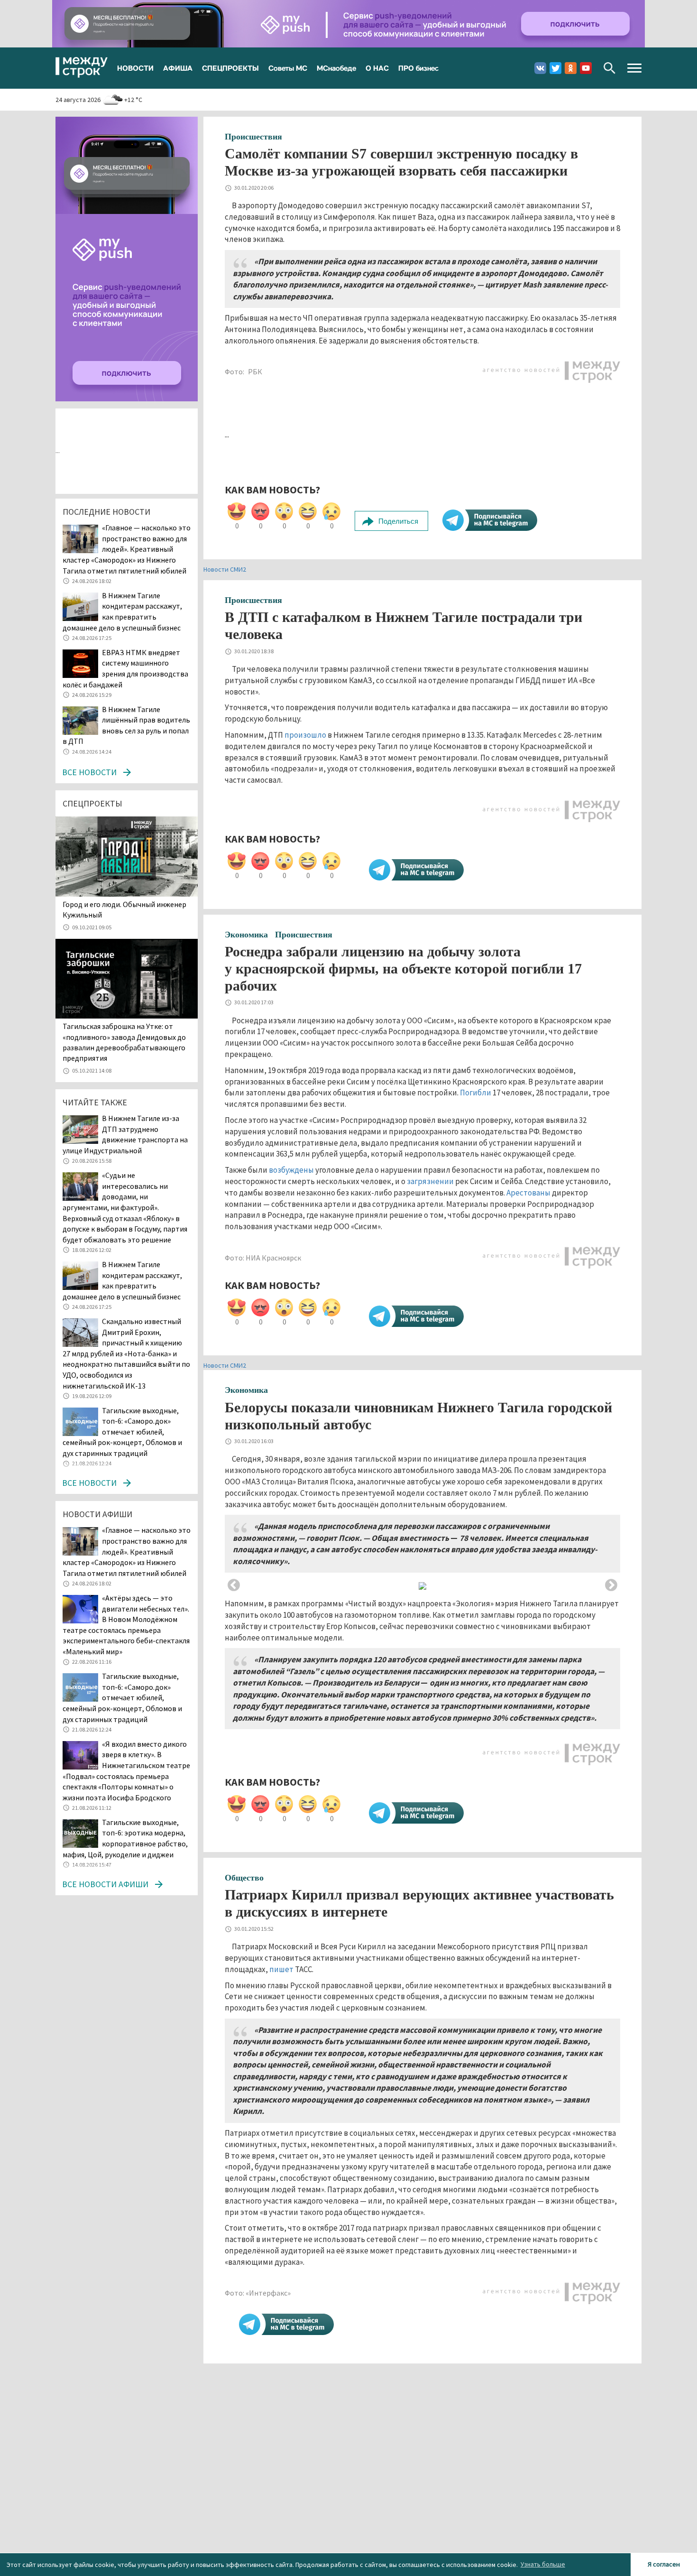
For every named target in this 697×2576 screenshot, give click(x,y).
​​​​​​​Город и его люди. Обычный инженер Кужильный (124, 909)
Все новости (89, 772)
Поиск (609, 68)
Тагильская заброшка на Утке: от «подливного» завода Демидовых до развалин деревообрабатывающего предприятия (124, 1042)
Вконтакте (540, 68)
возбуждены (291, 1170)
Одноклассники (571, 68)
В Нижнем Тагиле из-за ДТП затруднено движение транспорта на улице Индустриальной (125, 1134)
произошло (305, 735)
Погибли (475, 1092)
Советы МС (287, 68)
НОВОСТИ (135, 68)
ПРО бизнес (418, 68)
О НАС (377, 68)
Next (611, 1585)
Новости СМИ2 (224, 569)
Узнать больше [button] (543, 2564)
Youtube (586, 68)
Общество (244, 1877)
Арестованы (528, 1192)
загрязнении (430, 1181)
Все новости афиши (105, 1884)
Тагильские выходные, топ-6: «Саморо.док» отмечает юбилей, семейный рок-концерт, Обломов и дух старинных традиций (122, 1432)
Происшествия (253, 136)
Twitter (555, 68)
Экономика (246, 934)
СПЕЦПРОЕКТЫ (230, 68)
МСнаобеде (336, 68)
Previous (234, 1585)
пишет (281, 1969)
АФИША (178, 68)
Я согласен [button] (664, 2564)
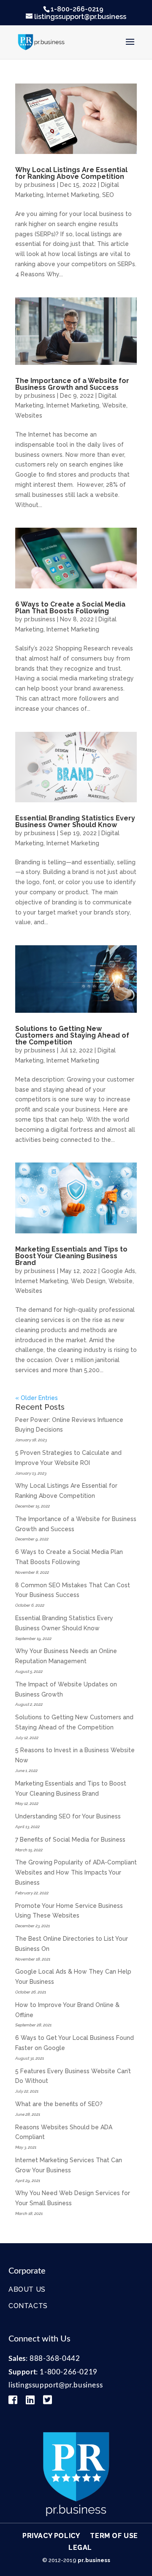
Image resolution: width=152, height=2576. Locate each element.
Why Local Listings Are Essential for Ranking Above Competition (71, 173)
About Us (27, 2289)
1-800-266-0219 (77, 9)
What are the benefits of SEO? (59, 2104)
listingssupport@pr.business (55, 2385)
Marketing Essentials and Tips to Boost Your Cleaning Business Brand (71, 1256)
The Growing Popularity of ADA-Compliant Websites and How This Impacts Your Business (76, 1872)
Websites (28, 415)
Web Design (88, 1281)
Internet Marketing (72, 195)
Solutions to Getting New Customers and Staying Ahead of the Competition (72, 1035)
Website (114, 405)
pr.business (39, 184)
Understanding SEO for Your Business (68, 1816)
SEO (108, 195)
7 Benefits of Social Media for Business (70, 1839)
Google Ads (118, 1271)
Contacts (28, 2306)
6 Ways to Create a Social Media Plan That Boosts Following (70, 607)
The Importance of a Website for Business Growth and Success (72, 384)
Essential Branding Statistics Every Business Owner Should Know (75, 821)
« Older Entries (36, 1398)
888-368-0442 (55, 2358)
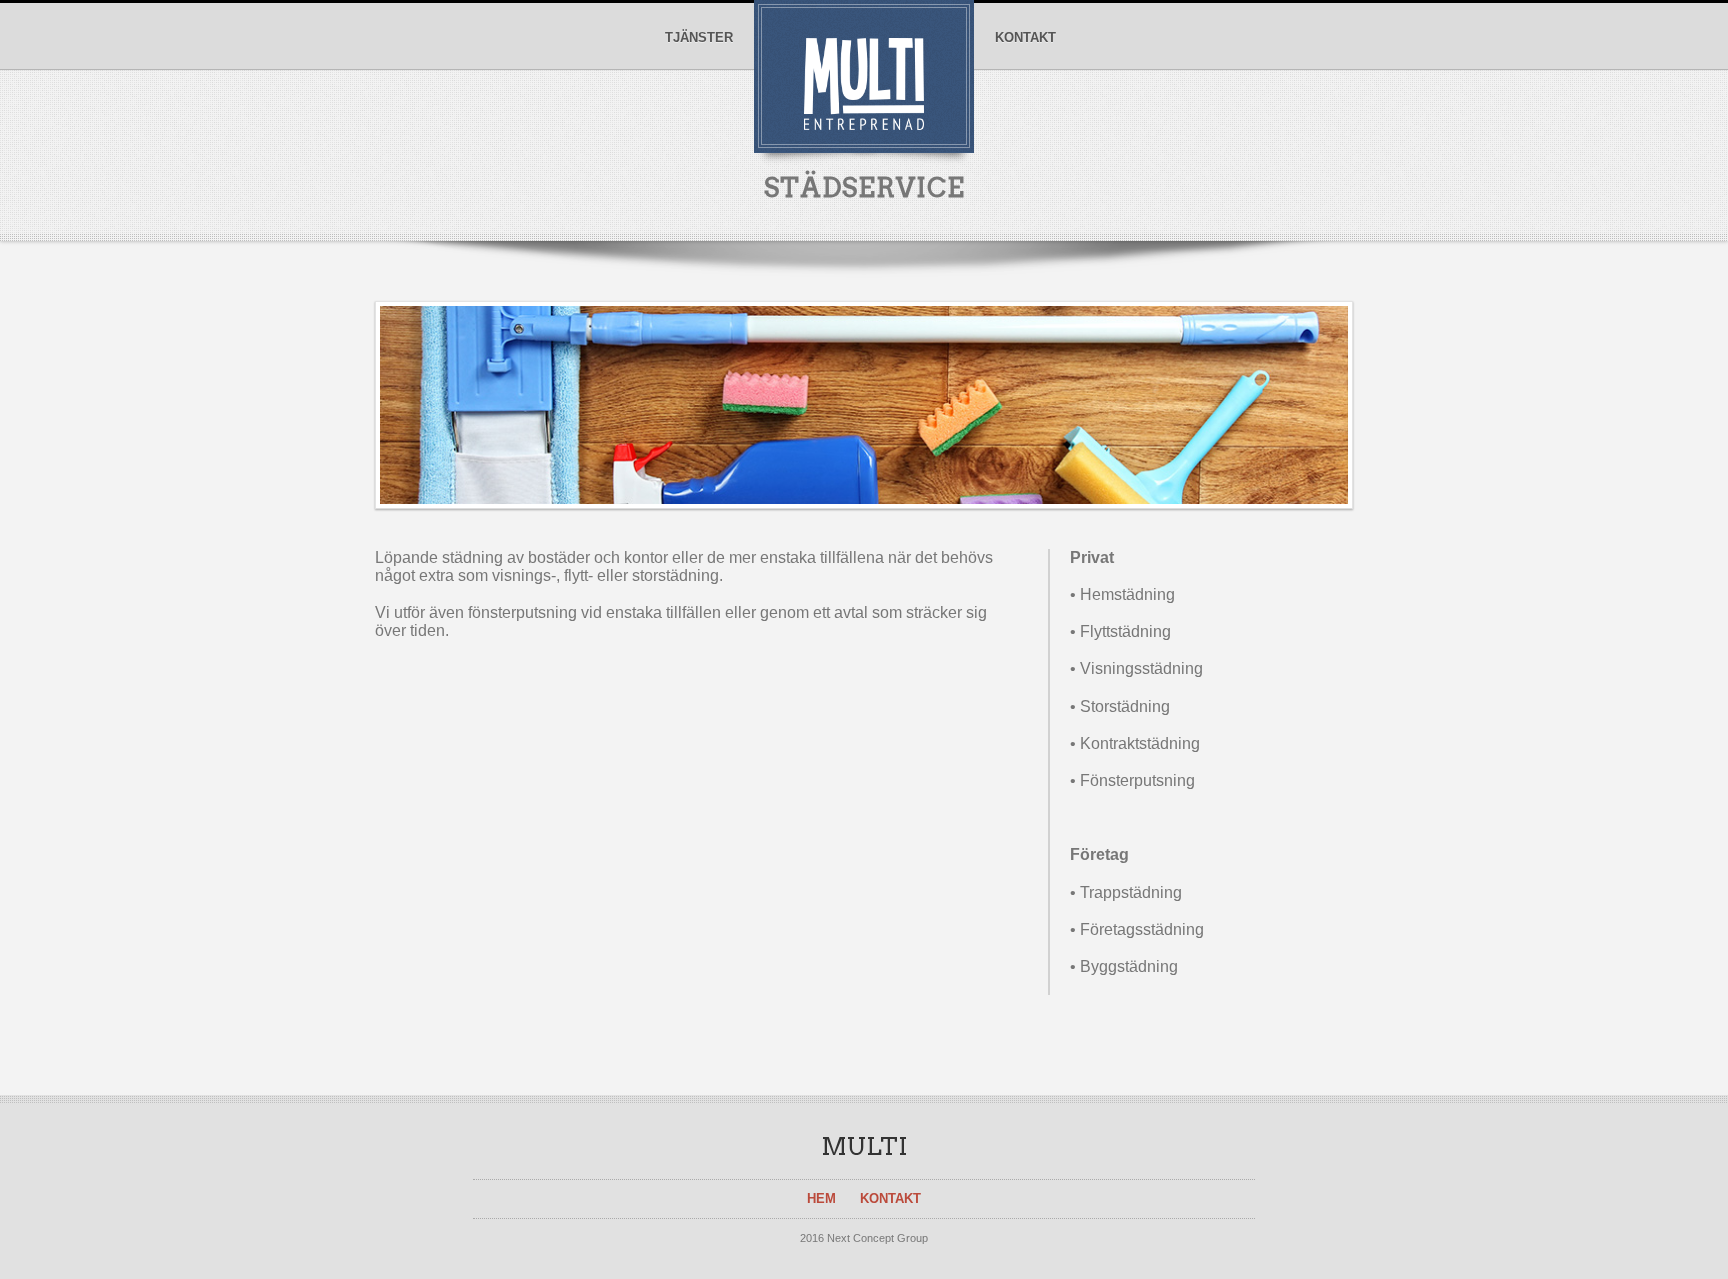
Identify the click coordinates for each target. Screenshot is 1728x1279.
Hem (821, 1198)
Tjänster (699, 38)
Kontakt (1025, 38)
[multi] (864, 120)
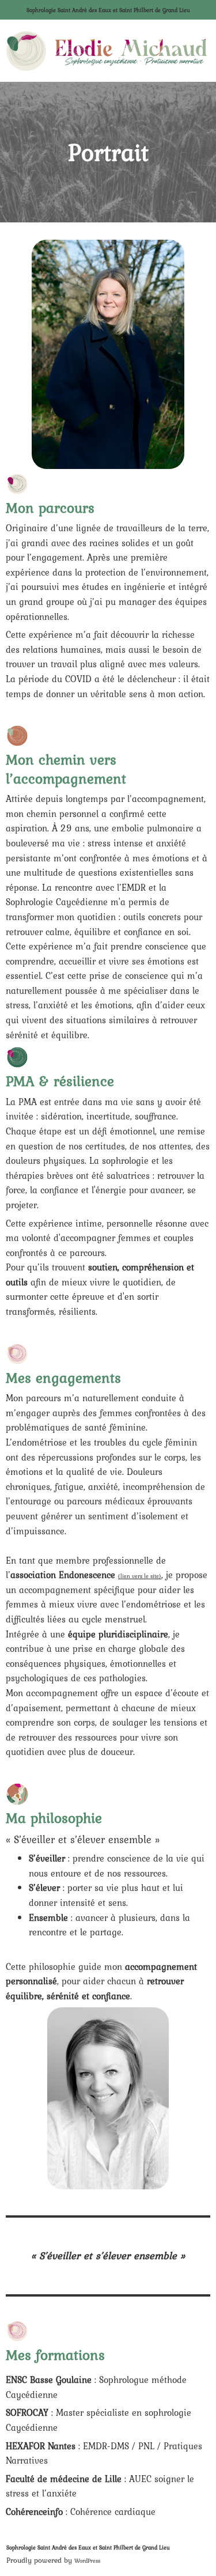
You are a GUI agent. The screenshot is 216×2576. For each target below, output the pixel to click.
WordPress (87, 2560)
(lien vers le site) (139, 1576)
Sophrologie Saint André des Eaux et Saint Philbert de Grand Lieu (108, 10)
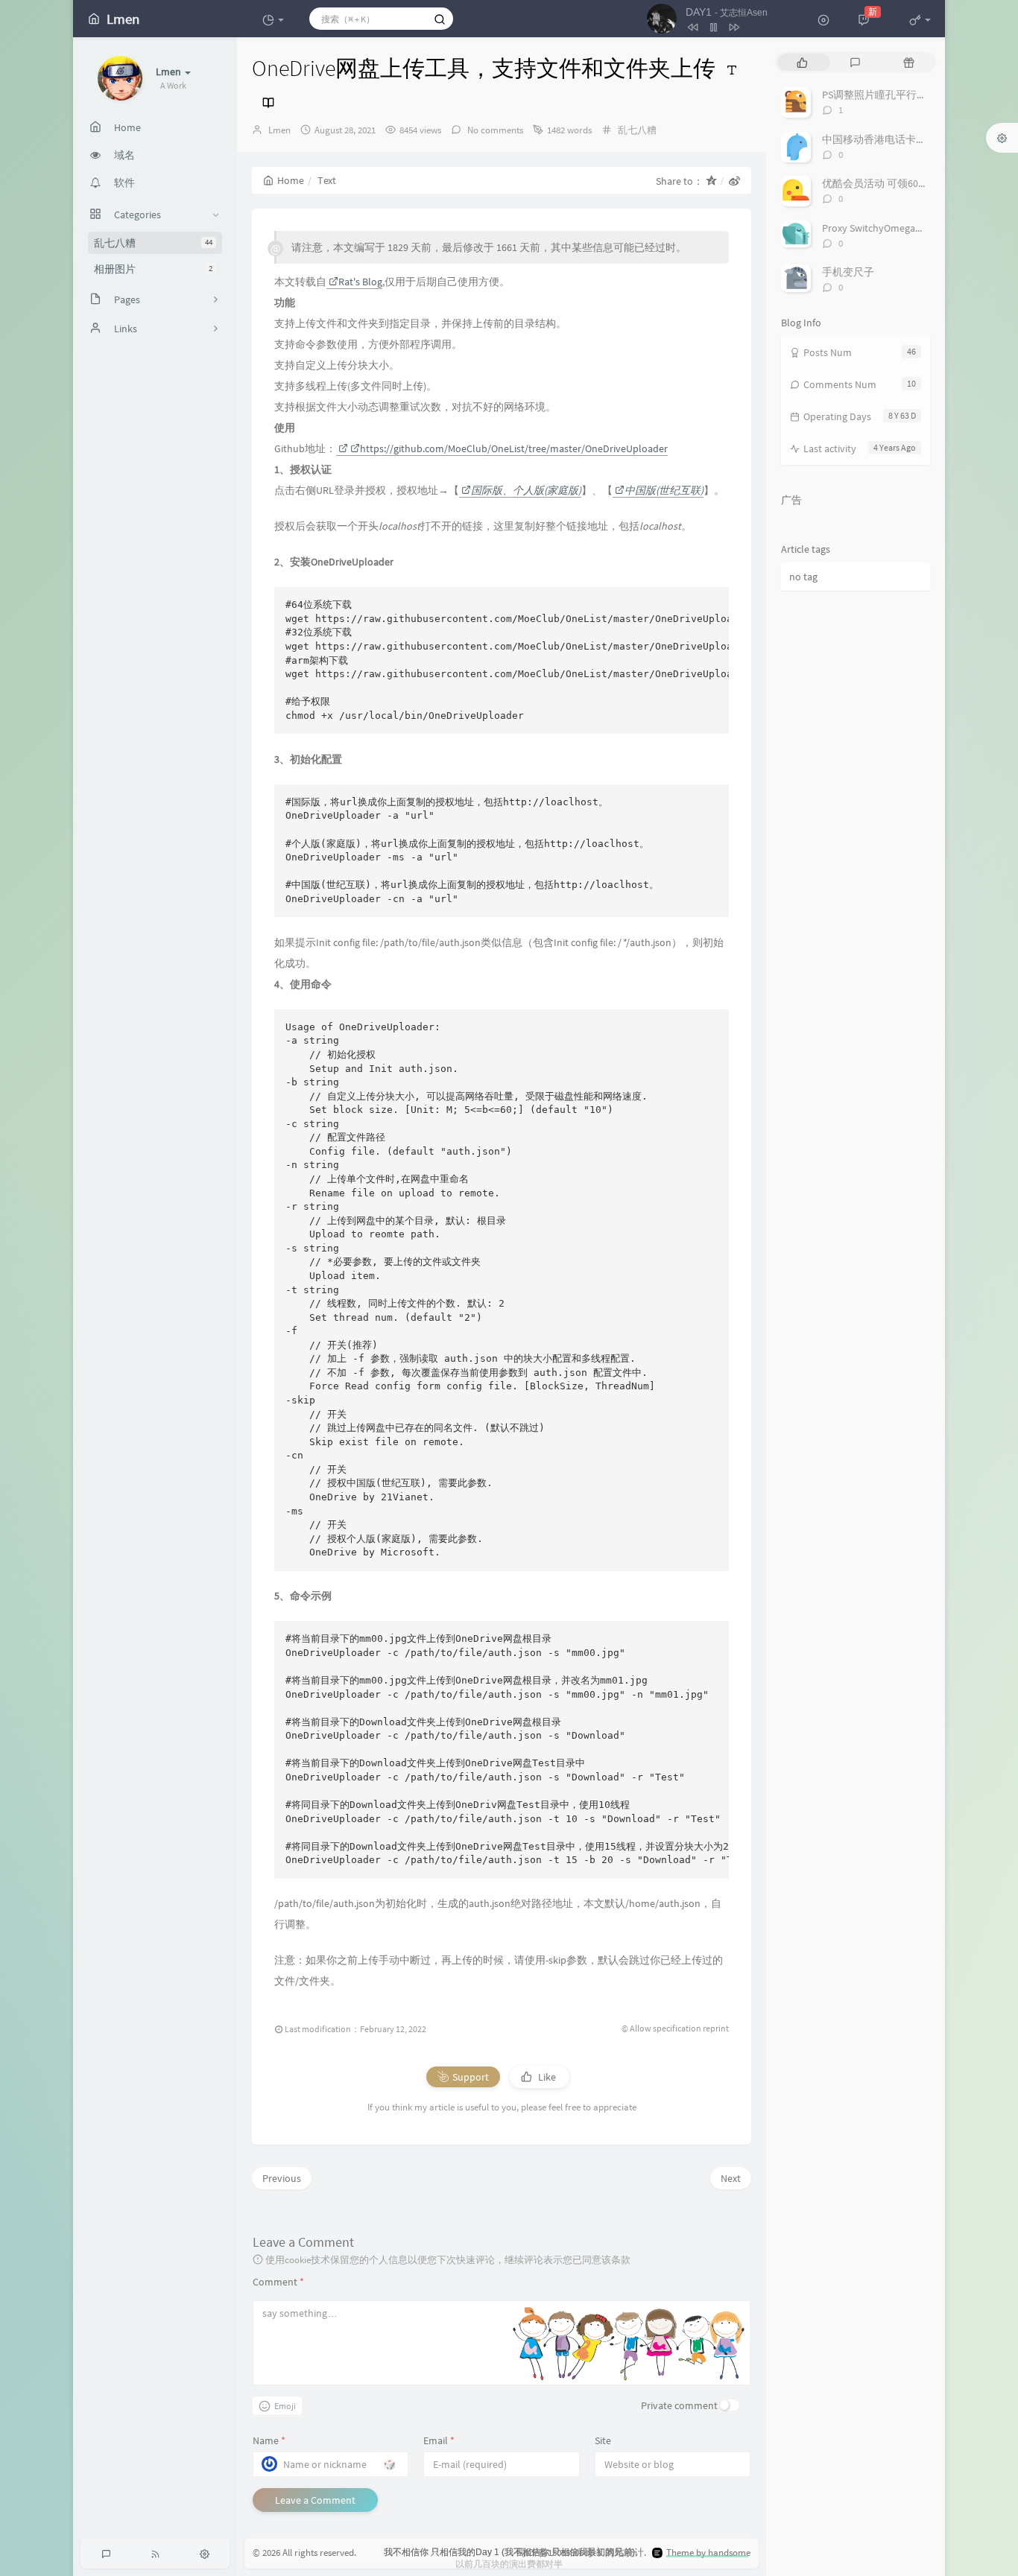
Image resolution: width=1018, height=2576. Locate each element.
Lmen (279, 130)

============================================================

## Problem to work on
All lines from the start of the entries above through the line containing "пишет (281, 1969)" are to be given again exactly; the pictures are not.

## Task answer
For every named target in this 697×2576 screenshot, give click(x,y).
​​​​​​​Город и его люди. Обычный инженер Кужильный (124, 909)
Все новости (89, 772)
Поиск (609, 68)
Тагильская заброшка на Утке: от «подливного» завода Демидовых до развалин деревообрабатывающего предприятия (124, 1042)
Вконтакте (540, 68)
возбуждены (291, 1170)
Одноклассники (571, 68)
В Нижнем Тагиле из-за ДТП затруднено движение транспорта на улице Индустриальной (125, 1134)
произошло (305, 735)
Погибли (475, 1092)
Советы МС (287, 68)
НОВОСТИ (135, 68)
ПРО бизнес (418, 68)
О НАС (377, 68)
Next (611, 1585)
Новости СМИ2 (224, 569)
Узнать больше [button] (543, 2564)
Youtube (586, 68)
Общество (244, 1877)
Арестованы (528, 1192)
загрязнении (430, 1181)
Все новости афиши (105, 1884)
Тагильские выходные, топ-6: «Саморо.док» отмечает юбилей, семейный рок-концерт, Обломов и дух старинных традиций (122, 1432)
Происшествия (253, 136)
Twitter (555, 68)
Экономика (246, 934)
СПЕЦПРОЕКТЫ (230, 68)
МСнаобеде (336, 68)
Previous (234, 1585)
пишет (281, 1969)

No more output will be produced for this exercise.